_Selected text_
-*-
Associations of the code words can be made to semantic concepts as well.
This is being investigated in a related project [8].
When an airphoto is ingested into the database, texture features are extracted using 64x64 subpatterns. These are then grouped to form regions. These features are used to compare with the codewords in the thesaurus. Once the best match is identified, a two-way link between the image region and the corresponding codeword is created and stored as the image meta-data. During query time, the feature vector of the selected pattern is used to search for the best matching codeword, and by tracing back the links to it, all similar patterns in the database can be retrieved (Figure 4). Some examples of retrievals are shown in Figure 5 and Figure 6. An on-line web demo of this texture based retrieval can be found at http://vivaldi.ece.ucsb.edu/AirPhoto.
Dimensionality Reduction
Image retrieval using the texture thesaurus reduces the search
complexity by providing a tree-structured indexing while preserving the
similarity between patterns.
However, even greater improvements in retrieval efficiency are
desirable. Because the database to be searched is large and the feature
vectors are of high dimension, search complexity is still high.
Promising new results suggest that non-linear PCA may be useful in
reducing the dimension of the feature vectors without destroying too
much of the information they contain. Preliminary experiments show that
non-linear PCA can project 60 dimensional feature vectors to just 6
dimensions, while maintaining very high retrieval rates [7]. Thus an
efficient retrieval system architecture might use neural nets to
initially direct query vectors to subclasses as described above, and
then apply a non-linear projection to a lower dimension before searching
the subclass for the best matches.
The basic idea is to compute a projection map that maps the high dimensional feature vectors to a lower dimensional space subject to certain constraints. For example, the distances in the new space should approximate user provided perceptual distances between pairs of patterns.
-*-
_Dataset_
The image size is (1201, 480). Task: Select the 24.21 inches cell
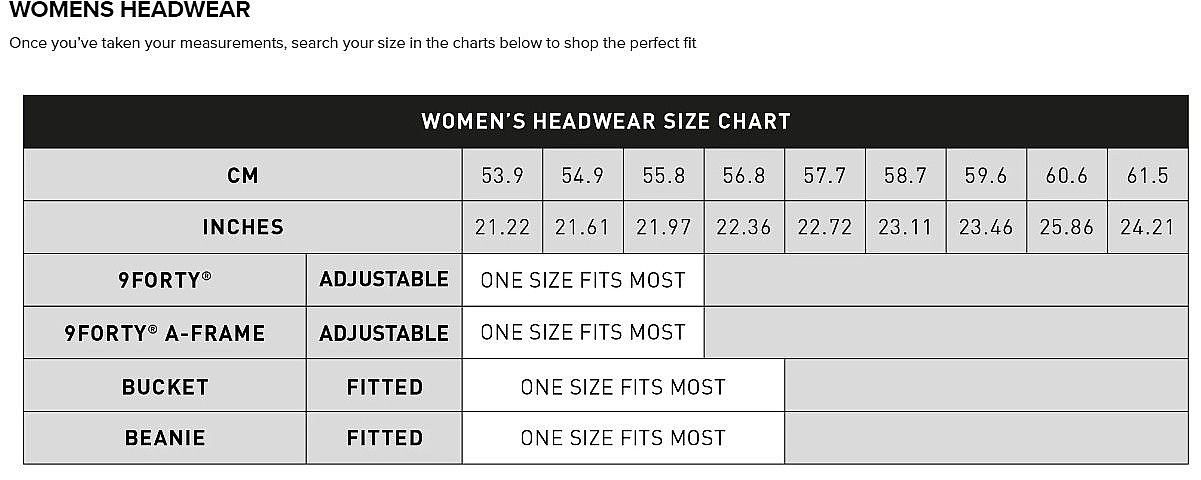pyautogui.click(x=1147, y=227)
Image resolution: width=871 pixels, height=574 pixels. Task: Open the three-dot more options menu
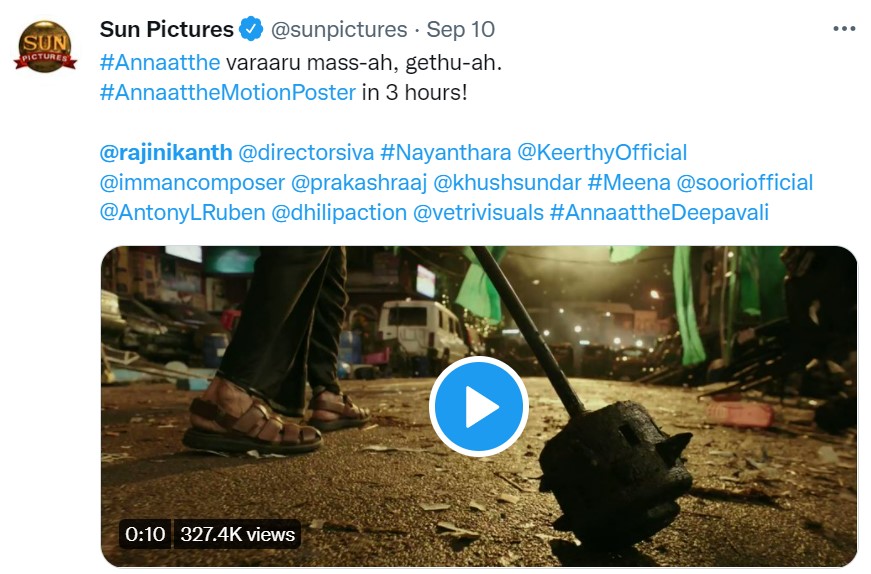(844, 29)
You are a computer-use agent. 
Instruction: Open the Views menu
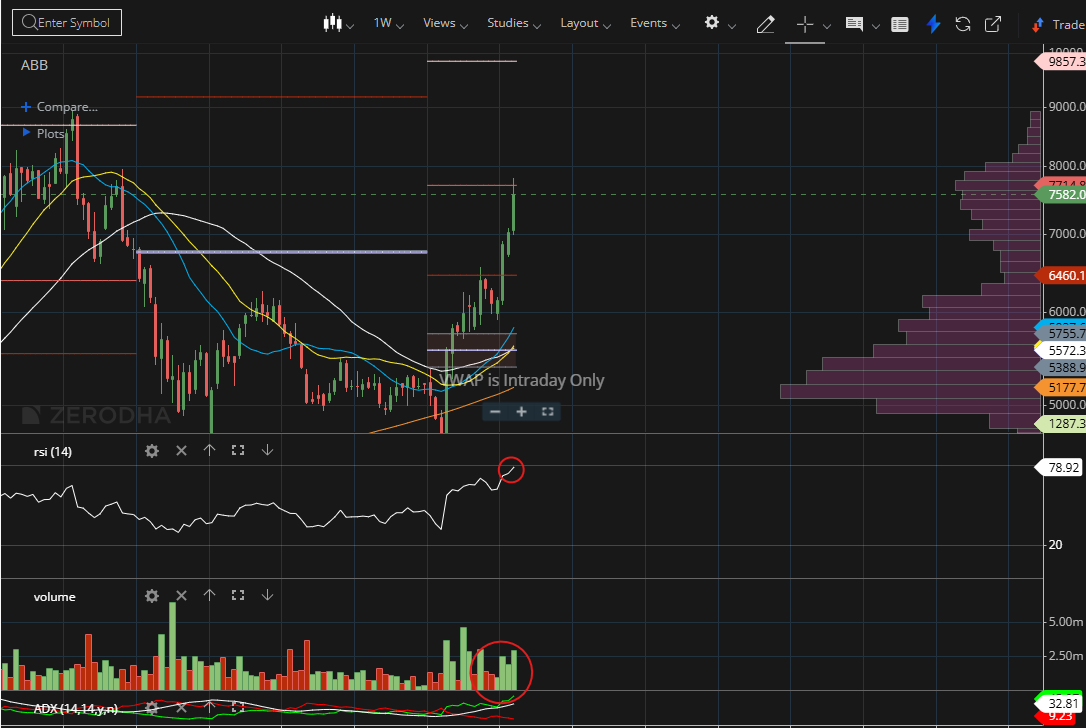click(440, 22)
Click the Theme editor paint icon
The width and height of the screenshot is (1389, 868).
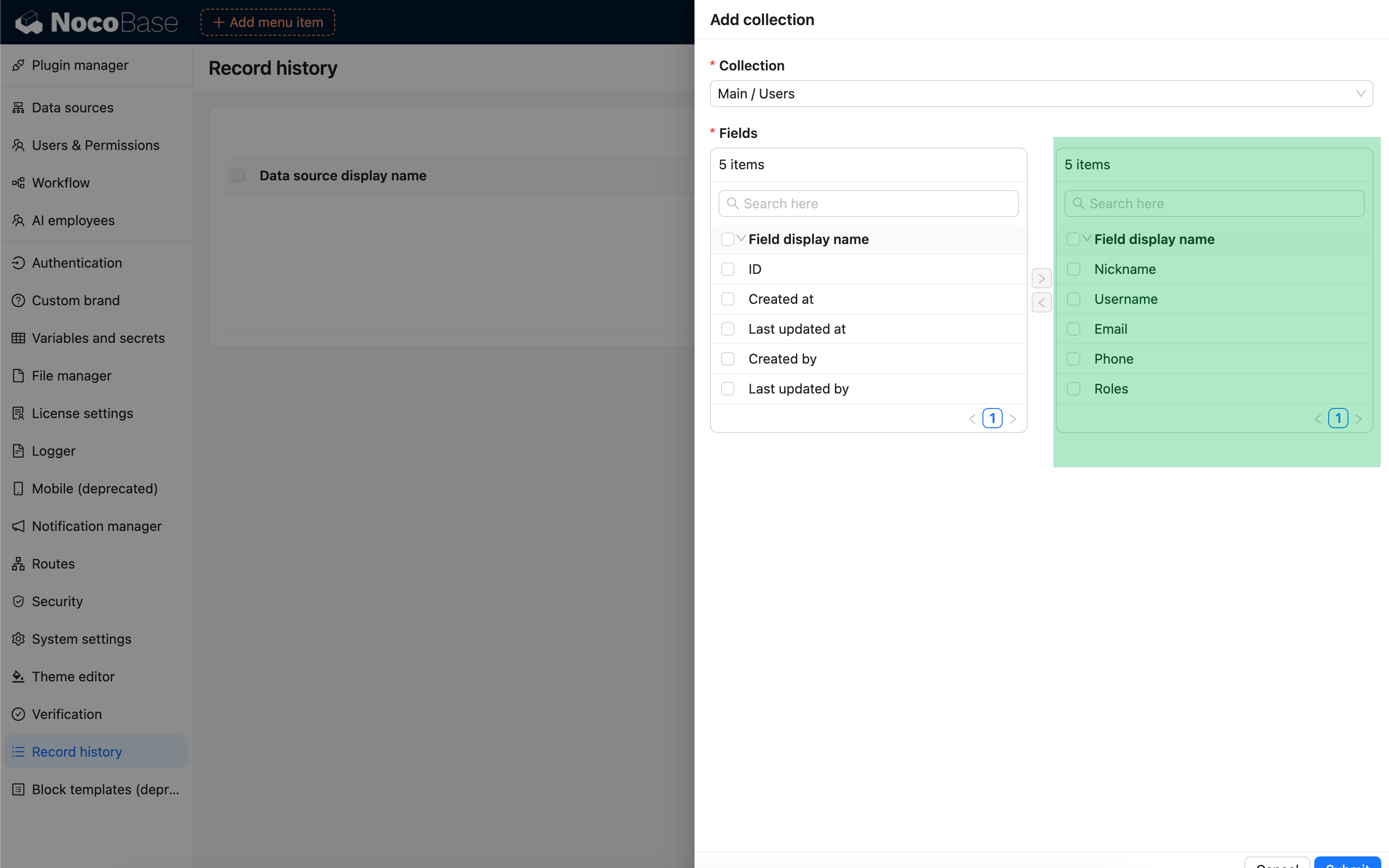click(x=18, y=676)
-*-
_Challenges_
A: List every figure that the passage on airphoto texture retrieval refers to.
B: Carry on the passage on airphoto texture retrieval from the point where it stops.

_Task results_
A: Figure 4, Figure 5, Figure 6

B:
In our experiments with this approach to dimensionality reduction, we chose a mapping that reduced the 60 dimensional features to a 6 dimensional vector. A training feature set is used to compute the parameters of the transformation. To evaluate the quality of the projection map, each of the database images that was not used in training was used as a query image. For each query, the 10 closest vectors from the database were retrieved. Ideally, the retrieved vectors should belong to the same image class as the query vector. We found that the average correct retrieval percentage considering only those images not used in training was 87%. For comparison, we also evaluated retrieval performance using the full 60 dimensional feature vectors; we found 90% correct retrieval. Thus a factor of 10 reduction in the dimension did not greatly reduce retrieval performance. For further comparison, a traditional linear PCA was used to project the vectors to 6 dimensions. For this linear projection we found only 28% retrieval. The results are summarized in Figure 7. Details can be found in [7]. Our long term goal is to construct a visual thesaurus for images/video where the thesaurus code-words are created at various levels of visual hierarchy by grouping primitives such as texture, color, shape, and motion. For complex structured patterns, these codewords take the form of a labelled graph, with the nodes in the graph representing primitive image attributes and the links the part relationships. The whole approach is hierarchical and can be extended to a more complex set of image attributes.
Digital Watermarking
Intellectual property protection is another important issue for digital
media content providers and in digital libraries. One approach to this
problem is the use of digital watermarking. In digital watermarking, a
signature is embedded into the original host data and data
authentication can be done by checking for the presence of such
signatures. For images and video, these signatures could be either
visible (as in a transparent background) or invisible. The use of
invisible signatures is of interest as one can distribute the data in
its original form with little, if any, perceptual distortion.
In order to be effective, an invisible watermark should be secure,
reliable, and resistant to common signal processing operations and
intentional attacks. In our work on data embedding using signal
processing techniques, we have focussed on hiding significantly larger
amounts of signature data. This is in contrast to much of the related
work in digital watermarking where the signatures are typically binary
pseudo-random sequences. For example, we can embed signature images
which are as much as 25% of the host image data. Embedding such large
amounts of image and video data opens up other interesting applications
in security and intelligence gathering, and offers an alternative to
traditional encryption methods.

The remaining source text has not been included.